Clinical Provider Auditor Senior
Location: This position will work a hybrid model (remote and office). Ideal candidates will live within 50 miles of one of our PulsePoint locations.
The Clinical Provider Auditor Sr will be responsible for identifying issues and/or entities that may pose potential risk associated with fraud and abuse.
How you will make an impact:
- Examines claims for compliance with relevant billing and processing guidelines and identifies opportunities for fraud and abuse prevention and control.
- Reviews and conducts analysis of claims and medical records prior to payment and uses required systems/tools to accurately document determinations and continue to next step in the claim's lifecycle.
- Research new healthcare related questions as necessary to aid in investigations and stays abreast of current medical coding and billing issues, trends and changes in laws/regulations.
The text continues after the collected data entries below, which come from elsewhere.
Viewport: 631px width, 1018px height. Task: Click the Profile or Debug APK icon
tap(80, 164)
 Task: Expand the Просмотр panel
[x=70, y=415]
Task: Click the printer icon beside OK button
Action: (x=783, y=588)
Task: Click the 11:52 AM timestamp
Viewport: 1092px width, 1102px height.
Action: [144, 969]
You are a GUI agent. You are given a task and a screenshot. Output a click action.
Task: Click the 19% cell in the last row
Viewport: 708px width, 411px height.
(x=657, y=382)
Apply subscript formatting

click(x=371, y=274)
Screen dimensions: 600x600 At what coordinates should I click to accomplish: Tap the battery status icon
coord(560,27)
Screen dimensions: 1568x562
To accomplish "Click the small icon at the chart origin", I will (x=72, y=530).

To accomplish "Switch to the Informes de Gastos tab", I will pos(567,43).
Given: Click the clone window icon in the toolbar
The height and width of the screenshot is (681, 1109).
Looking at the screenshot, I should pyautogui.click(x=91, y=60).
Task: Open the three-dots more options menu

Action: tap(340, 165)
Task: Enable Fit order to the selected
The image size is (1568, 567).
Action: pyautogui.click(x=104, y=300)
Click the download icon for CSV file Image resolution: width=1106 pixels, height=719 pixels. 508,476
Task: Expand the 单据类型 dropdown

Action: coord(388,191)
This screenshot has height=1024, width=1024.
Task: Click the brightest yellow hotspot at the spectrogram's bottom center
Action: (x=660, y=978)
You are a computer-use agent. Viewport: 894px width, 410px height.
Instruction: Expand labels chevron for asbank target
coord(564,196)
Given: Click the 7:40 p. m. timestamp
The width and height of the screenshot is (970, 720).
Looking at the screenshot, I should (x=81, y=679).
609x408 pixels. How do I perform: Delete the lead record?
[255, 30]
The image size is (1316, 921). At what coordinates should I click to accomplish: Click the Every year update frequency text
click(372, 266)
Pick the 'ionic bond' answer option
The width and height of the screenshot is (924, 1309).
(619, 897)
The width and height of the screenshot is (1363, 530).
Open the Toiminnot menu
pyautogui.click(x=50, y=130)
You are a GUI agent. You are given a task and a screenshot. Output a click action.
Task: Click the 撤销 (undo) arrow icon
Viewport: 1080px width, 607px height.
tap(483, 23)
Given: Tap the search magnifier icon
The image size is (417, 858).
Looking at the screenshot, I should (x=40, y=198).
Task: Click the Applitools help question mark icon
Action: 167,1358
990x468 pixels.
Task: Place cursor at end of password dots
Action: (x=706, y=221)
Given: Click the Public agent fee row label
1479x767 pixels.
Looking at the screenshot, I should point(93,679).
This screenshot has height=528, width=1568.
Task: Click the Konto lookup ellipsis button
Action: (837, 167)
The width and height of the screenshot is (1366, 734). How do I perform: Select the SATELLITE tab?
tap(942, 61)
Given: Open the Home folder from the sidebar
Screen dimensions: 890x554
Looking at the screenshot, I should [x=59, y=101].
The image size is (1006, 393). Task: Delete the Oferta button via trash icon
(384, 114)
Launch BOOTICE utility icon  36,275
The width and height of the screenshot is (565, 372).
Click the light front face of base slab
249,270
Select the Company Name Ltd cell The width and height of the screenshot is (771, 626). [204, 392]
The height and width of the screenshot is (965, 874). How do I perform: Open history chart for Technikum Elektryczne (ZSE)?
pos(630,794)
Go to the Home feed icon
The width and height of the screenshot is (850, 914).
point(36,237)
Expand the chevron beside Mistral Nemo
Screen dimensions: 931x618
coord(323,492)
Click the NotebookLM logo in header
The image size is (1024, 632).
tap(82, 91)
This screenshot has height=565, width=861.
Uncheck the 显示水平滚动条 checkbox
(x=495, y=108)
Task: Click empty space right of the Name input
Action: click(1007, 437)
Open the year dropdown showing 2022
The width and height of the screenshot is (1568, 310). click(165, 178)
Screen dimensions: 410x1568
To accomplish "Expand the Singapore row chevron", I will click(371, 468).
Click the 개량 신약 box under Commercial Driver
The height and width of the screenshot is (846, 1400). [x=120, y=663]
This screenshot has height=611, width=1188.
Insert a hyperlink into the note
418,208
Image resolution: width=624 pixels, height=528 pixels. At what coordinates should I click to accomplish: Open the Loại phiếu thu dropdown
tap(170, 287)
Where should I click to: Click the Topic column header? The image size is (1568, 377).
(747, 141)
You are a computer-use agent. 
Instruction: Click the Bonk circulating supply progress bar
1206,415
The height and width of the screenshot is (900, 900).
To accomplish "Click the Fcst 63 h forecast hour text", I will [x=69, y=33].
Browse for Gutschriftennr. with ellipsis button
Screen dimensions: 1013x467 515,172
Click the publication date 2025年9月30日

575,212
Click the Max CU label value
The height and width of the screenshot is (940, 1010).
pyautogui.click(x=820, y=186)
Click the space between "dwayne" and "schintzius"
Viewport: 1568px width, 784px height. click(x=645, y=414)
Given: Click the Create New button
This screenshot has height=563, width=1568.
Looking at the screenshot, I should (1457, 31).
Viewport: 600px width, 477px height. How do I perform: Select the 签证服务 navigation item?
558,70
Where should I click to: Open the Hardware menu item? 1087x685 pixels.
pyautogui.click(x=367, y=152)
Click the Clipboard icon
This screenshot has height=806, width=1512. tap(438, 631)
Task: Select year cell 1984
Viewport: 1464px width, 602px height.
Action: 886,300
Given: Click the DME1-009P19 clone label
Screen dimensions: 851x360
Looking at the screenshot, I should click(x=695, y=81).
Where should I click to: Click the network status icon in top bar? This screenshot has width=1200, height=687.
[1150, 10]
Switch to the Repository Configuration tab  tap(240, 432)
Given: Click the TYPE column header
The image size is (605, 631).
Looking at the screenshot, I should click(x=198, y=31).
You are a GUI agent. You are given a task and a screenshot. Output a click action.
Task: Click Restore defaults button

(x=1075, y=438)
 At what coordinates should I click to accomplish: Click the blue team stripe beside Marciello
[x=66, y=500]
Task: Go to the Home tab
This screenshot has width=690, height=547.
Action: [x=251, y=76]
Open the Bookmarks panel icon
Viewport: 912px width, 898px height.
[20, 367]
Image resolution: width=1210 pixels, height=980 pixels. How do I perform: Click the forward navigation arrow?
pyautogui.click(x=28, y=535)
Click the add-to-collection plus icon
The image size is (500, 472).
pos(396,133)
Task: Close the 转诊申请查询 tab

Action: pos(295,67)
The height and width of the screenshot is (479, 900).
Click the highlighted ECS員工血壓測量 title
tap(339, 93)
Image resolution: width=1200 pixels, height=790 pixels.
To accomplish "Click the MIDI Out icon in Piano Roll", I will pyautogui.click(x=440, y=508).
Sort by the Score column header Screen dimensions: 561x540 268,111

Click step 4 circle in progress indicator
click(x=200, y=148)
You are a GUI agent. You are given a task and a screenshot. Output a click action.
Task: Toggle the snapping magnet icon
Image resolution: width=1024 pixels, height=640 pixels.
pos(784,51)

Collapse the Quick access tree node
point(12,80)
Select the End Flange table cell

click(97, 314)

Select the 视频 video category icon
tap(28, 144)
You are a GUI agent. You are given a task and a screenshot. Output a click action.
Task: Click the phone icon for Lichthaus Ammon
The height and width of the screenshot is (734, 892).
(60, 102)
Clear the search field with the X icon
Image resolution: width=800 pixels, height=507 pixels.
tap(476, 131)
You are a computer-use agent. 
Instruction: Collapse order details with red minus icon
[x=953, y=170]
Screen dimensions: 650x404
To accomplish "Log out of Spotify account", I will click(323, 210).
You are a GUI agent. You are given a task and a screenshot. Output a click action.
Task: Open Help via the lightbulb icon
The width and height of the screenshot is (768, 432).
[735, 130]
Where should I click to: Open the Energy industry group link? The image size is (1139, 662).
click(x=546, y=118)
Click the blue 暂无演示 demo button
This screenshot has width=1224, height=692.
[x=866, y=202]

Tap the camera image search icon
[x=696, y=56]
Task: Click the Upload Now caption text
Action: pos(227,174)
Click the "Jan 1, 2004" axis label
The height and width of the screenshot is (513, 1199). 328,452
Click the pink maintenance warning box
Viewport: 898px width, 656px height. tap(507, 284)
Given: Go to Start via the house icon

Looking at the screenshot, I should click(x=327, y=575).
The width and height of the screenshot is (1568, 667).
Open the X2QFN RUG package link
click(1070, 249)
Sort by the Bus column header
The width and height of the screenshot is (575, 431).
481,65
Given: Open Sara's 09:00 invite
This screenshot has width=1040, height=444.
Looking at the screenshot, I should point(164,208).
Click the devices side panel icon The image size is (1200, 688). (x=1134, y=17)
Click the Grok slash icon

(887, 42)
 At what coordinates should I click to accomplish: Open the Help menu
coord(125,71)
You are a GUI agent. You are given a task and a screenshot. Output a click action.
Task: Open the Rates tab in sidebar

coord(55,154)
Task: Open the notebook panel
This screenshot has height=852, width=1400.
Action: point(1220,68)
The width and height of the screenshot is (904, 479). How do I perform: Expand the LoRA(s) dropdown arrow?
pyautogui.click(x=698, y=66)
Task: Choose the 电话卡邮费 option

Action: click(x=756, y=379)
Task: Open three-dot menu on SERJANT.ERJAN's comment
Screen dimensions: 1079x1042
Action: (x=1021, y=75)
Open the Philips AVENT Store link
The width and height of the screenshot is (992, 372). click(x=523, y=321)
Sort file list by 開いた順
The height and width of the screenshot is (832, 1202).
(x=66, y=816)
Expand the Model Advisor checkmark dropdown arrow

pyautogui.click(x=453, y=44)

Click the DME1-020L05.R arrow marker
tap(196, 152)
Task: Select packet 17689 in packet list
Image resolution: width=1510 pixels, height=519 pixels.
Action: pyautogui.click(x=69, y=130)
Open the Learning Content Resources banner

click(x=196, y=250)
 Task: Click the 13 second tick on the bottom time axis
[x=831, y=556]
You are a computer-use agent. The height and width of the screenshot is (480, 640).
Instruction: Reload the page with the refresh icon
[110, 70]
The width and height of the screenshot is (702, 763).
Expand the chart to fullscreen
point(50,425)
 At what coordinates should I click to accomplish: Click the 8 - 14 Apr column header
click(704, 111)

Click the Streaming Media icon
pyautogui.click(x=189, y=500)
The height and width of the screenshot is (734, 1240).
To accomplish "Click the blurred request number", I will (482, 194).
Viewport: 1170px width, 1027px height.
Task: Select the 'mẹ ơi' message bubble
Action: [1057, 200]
- Collaborates with the Special Investigation Unit and other internal areas on matters of mutual concern to determine patterns of billing behavior.
- Recommends possible interventions for loss control and risk avoidance based on the outcome of the investigation.
- Trains new associates.
- Develops, designs and implements new or revised methods to improve the operations.
Minimum Requirements:
- Requires an AA/AS and minimum of 6 years medical coding/auditing experience, including minimum of 4 years in fraud, waste abuse experience; or any combination of education and experience, which would provide an equivalent background.
- Requires coding certification (CPC, CCS, CPMA).
Preferred Skills, Capabilities and Experiences:
- Knowledge of ICD-10 and CPT/HCPC coding guidelines and terminology.
- Bachelors degree strongly preferred.